São sempre narrativas que sabem brincar dentro de formas e formatos, como a dizer: é possível retornar ao que já nos é dado, o que está ao nosso redor. A peça de teatro, o concerto de música, a reportagem e a entrevista jornalísticas, a pintura, a instalação, a autobiografia, a partida de futebol, a carta, o voo de avião, o best-seller, a festa de despedida, a visita ao museu, a redação de emprego, o crime, a aula. Sim, há alguma conexão com as mitologias de Roland Barthes, se o francês fosse da ficção.
Ou se o fanático torcedor do Fluminense tivesse pendores para o ensaio, identificado como tal. Mas o olhar crítico da obra preferiu a assinatura da invenção para fuçar as estruturas da realidade. As personagens (nós) estão neste palco imenso, saturado de simulações, em que nada é gratuito, natural, harmônico. E o escritor sabia que o espetáculo literário também precisava ser divertido na sua metalinguagem. Sant’Anna, com dignidade artística raras vezes vista, manteve-se nesse projeto entre dois mundos. Vanguarda sem tirar o olho do retrovisor, que reflete uma ilusão maior ou menor sobre o público.
Em A senhorita Simpson: histórias, de 1989, encontrou ponto ótimo. Na novela que dá título ao volume, recupera o modelo de “meu tipo inesquecível” das Seleções do Reader’s Digest. E junta a isso Branca de Neve e os Sete Anões. Professora de inglês num curso noturno em Copacabana, miss Simpson vê-se envolvida com uma eclética turma de figuras masculinas. Até mesmo as personagens do livro de inglês ganham vida nesta divertida fábula pós-moderna, transformada num filme (Bossa Nova, de Bruno Barreto) bem distante do original, pelo qual Sant’Anna tinha pouco apreço.

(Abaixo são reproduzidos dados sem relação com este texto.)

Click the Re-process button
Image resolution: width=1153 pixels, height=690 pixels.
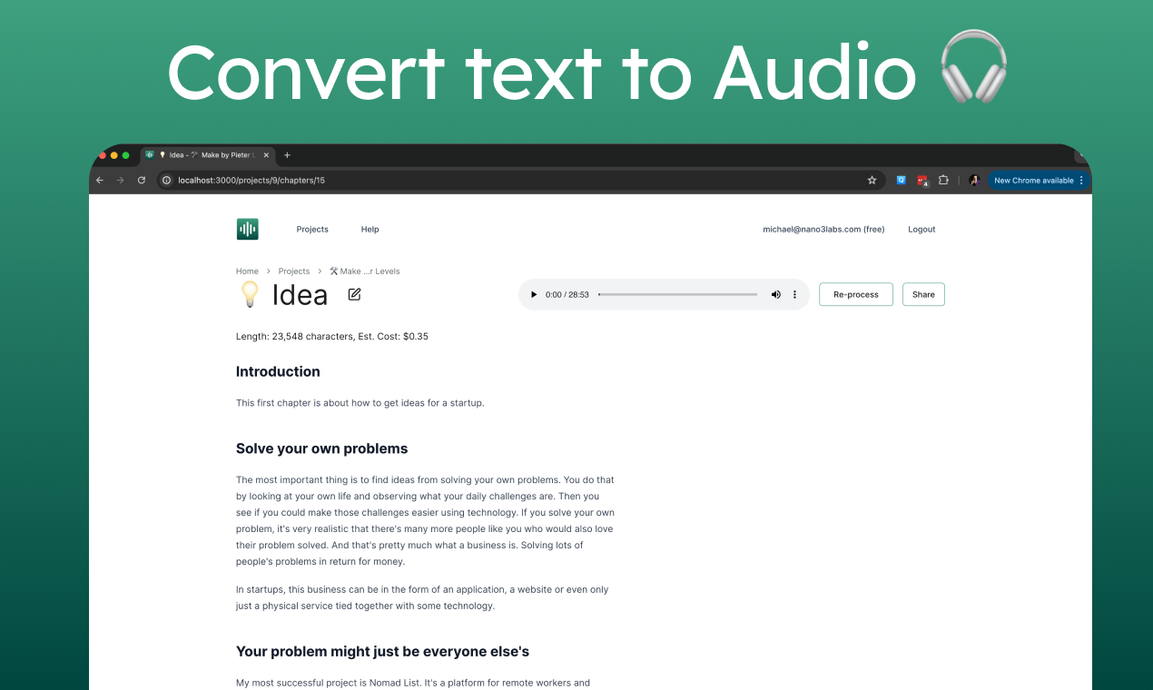[855, 294]
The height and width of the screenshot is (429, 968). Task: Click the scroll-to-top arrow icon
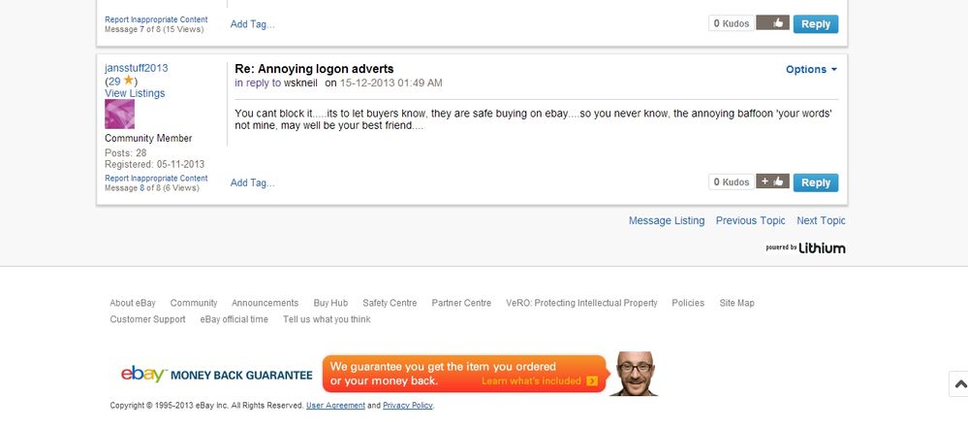(960, 384)
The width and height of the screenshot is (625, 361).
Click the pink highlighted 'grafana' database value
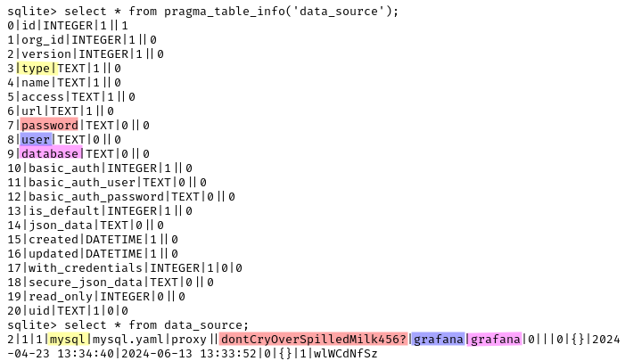point(495,340)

O amor é o centro temático da trama aí e em outras histórias, com boas doses de erotismo, o que sempre ameniza os aspectos experimentais, convenhamos. Em outros casos, Sant’Anna foi criticado pela dureza de textos que travam na página, como se a vida tivesse sido objeto de excessiva manipulação, de supercorreção, quase caricatura, sem ruídos. Curiosamente, intuição e emoção reaparecem nas histórias declaradamente autobiográficas dos últimos anos. O autor de Páginas sem glória (2012) e Anjo noturno (2017) insere anedotas antigas de família, relembra a passagem por Belo Horizonte e a vida no Rio, onde foi funcionário público e professor de Comunicação.

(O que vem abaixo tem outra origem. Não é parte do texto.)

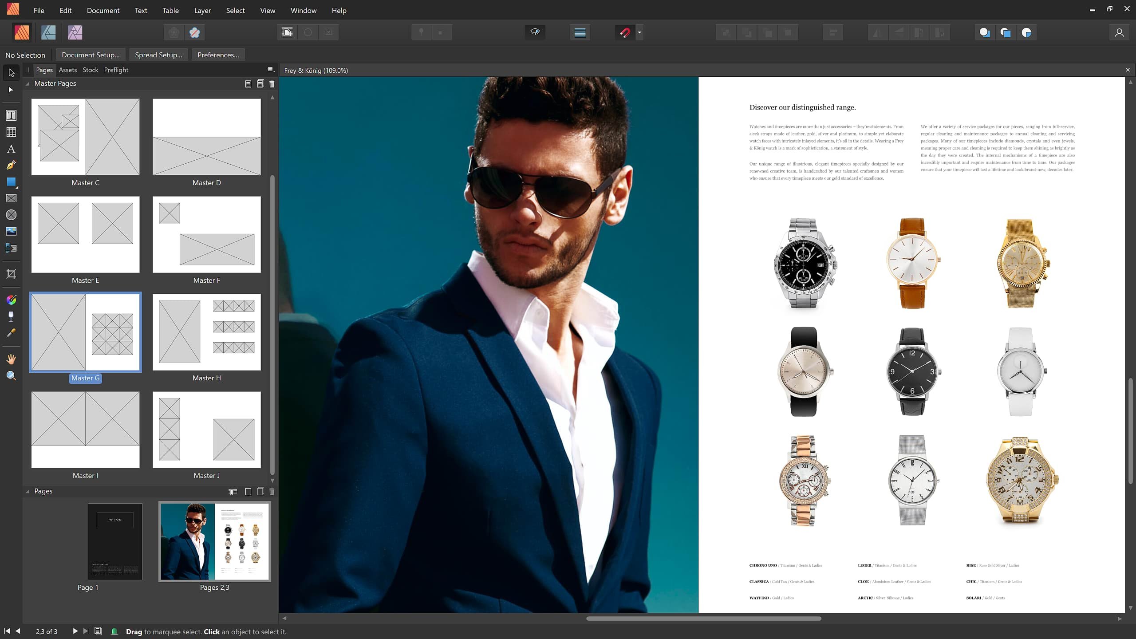The width and height of the screenshot is (1136, 639).
Task: Open the Preferences... button
Action: point(218,55)
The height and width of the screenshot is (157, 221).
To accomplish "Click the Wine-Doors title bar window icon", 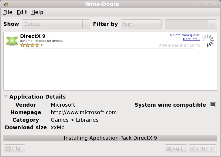I will (x=6, y=4).
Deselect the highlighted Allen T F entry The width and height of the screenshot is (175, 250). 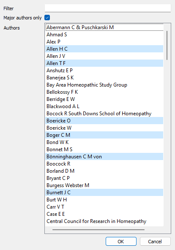pos(104,63)
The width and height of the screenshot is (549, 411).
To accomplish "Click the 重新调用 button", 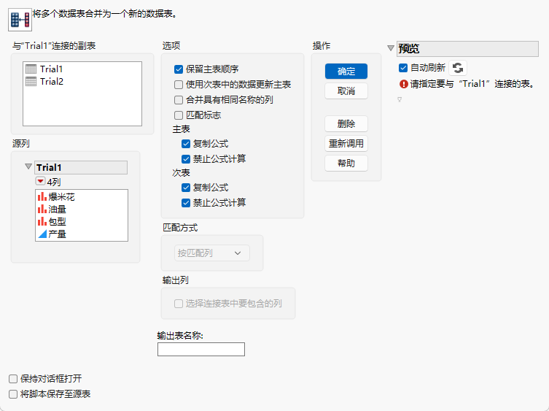I will tap(346, 143).
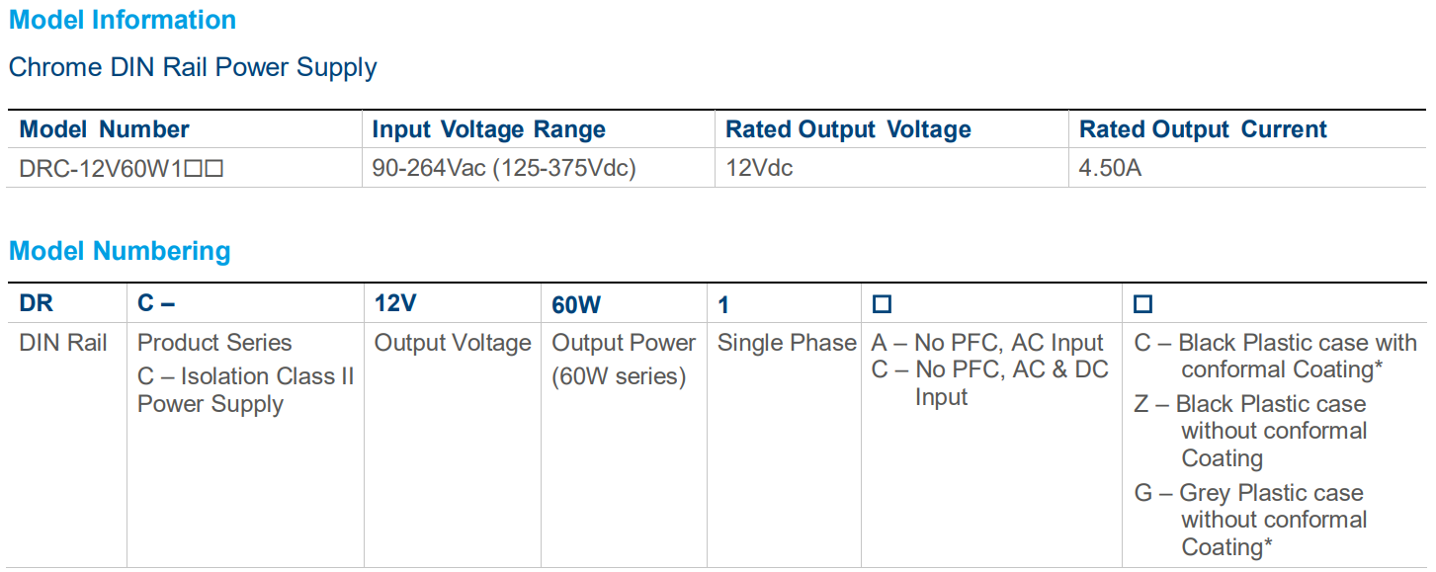The height and width of the screenshot is (572, 1436).
Task: Select the Rated Output Voltage column header
Action: [x=848, y=129]
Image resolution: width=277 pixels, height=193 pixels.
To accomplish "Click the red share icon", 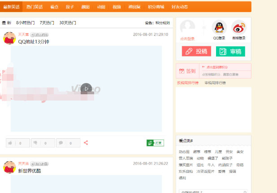I will (86, 143).

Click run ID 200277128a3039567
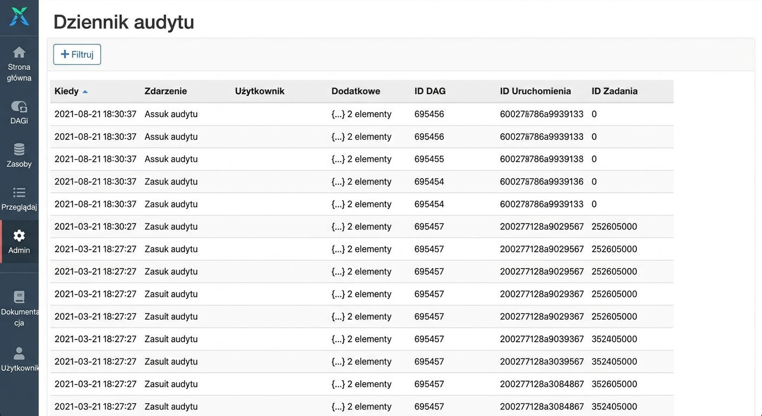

Na última vez em que encontrei Sérgio Sant’Anna, almoçamos no tradicionalíssimo restaurante Lamas, que ele adorava e fazia parte de seu cenário. Falamos sobre futebol, falta de grana, a ótima literatura do filho André e a tragédia brasileira. Não deixei transparecer a emoção de estar ali com ele. Me comportei no papel de autor de dissertação de mestrado sobre a obra e amigo eventual graças ao jornalismo. Com problemas de saúde, ele saiu curvado, um tanto melancólico. Sempre nobre. Senti tudo como despedida.
Neste domingo, foi a vez de me curvar em tristeza ante os livros na estante e reencontrar o abraço fraterno na letra infantil e torta da dedicatória. Balancei a bandeira tricolor, em verde, branco e grená. E torci para que suas histórias de elegante e lúcida composição fossem lidas não só pelos escritores brasileiros (ou o argentino Cesar Aira, entre outros) que o veneram e têm por exemplo. Por mais gente inquieta, ao menos de agora em diante. Para sempre.
Doutor em Estudos Literários pela UFMG e autor de A reinvenção do escritor: literatura e mass media (Editora UFMG), Sérgio de Sá é professor na Universidade de Brasília.